Shareholder Disputes: Cause & Resolution

Shareholders comes with different background and perspective, where having disagreement over trivial points to matters related to the management of the company is a common issue now days. Out of such disagreement, there are always few issues which are failed to be resolved amicably and convert into a legal dispute which not only affect the shareholders but also paralyzed the management and day to day business affairs of the company. From time to time, we have saw emergence of such shareholders dispute at regular intervals, such as McDonald and Vikram Bakshi, Tata and Mistry and recent ongoing infamous shareholders dispute among Kishore Biyani, Future Group & Amazon; Invesco Group and Zee etc.

Shareholders dispute is different from the contractual disputes among two opposite parties, as the shareholder dispute is not only limited to the balance of rights among the disputed shareholders but it impacts the overall business of the company. The dispute between McDonald and Mr. Vikram Bakshi led to closure of majority of outlets by McDonald and disrupted the entire business model. McDonald is still yet to recover the losses and get it’s market position back even after the settlement happened two years ago in 2019 after a six year long litigation.

The eight long year shareholders dispute between Tatas and Mistry finally come to an end after hon’ble Supreme Court upholds Tatas actions. Summary of dispute and details are below for a better understanding:

a.     December 2012:- Cyrus Mistry was appointed a chairman of Tata Sons to head the group;

b.     October 2016:- Cyrus Mistry was ousted as chairman of Tata Sons;

c.     December 2016:- SP Group and other shareholders owning 18.4% shares in Tata Sons ( these firms are in support/owned by Cyrus Mistry) approached NCLT against ousting of Cyrus Mistry as chairman of Tata Sons;

d.     July 2018:- NCLT rejected shareholders plea for removal of Cyrus Mistry as chairman of Tata Sons;

e.     August 2018:- SP Group challenged NCLT’s order in NCLAT

f.      December 2019:- NCLAT set asides NCLT order and restores Cyrus Mistry on Tata Sons’ board;

g.     January 2020:- Tata Sons approached Supreme Court, which stay he NCLAT order;

h.     September 2020:-Supreme Court restrain SP Group from pledging or transferring any Tata Sons’ shares;

i.       March 2021:- Supreme Court set aside NCLAT order and allowed all the prayers of Tata Sons.

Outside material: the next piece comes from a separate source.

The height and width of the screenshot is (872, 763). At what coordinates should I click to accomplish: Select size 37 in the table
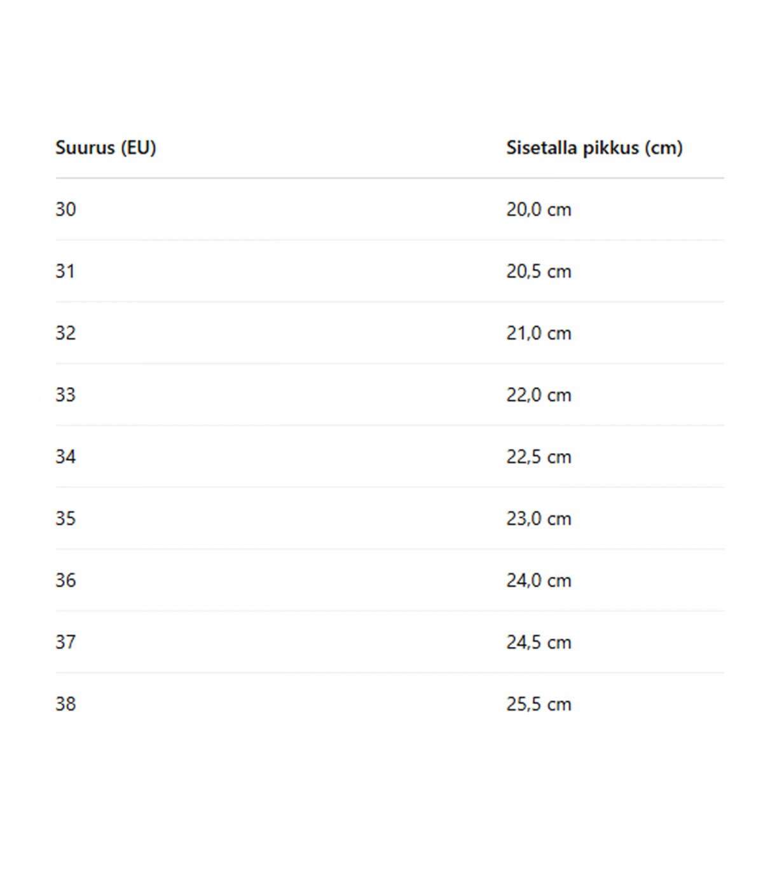(65, 642)

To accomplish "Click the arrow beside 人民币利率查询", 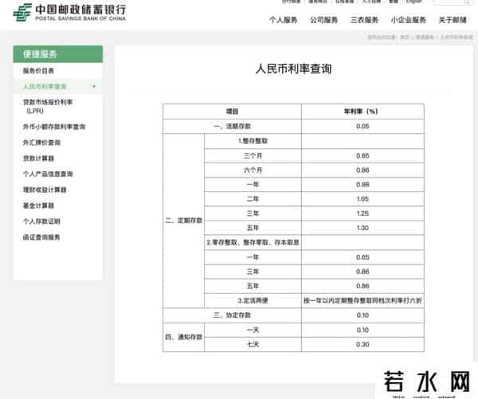I will point(95,86).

Few of the most common reasons of disagreement among the shareholders which led to dispute are listed below:

a.     a. Differences over management, direction of the business, governance and operational issues;

b.     b. Breach of fiduciary duties and misconduct;

c.     c. Breach of shareholders agreement and / or articles of association;

d.   d.   Discrimination of minority shareholder/s;

e.   e.   Conflict over roles and responsibilities in the company.

If such disagreement between shareholders arises which can escalate into a dispute, some immediate actions should be taken to protect the interest are listed below:

a.  i.  To review the existing shareholders agreement and the memorandum & articles of the company in order to identify the provisions which a party may have breached or is their any contravention to the governing byelaws of the company;

b.     ii.    To resolve the disagreement in amicable way and address the grievances of the aggrieved party, which may not be serious at the moment but can lead to potential dispute;

c.   iii. Take proper legal advice and  formulate a complete strategy at the commencement of the shareholder dispute which includes to define the key objectives and the concessions which the party is ready to offer to the other party for resolution;

d.     iv.    To understand your rights and liabilities, which may arise with the escalation of the dispute. The party may need to analyze the impact on the management and directors who are been appointed by the shareholders in dispute;

e.     v.    To call for all shareholders meeting and present the facts of the case for discussion among all the shareholders and to find out a balanced resolution for the disagreement among two or more shareholders at dispute in the company;

f.      vi.    To explore for early settlement and make reasonable offer to aggrieved shareholder which includes but not limited to provide an exit to the other party from the company with minimum disruption on the day to day business of the company;

g.     vii.    In general, the shareholders agreement provides for resolution mechanism under which informal negotiation or through arbitration or litigation. Even in absence of any such provision in the shareholders agreement, the Companies Act, 2013 vests National Company Law Tribunal to adjudicate any dispute among the shareholders.

h.     Depending upon the nature and gravity of dispute, the shareholders need to initiate necessary legal action within specified time period at appropriate forum.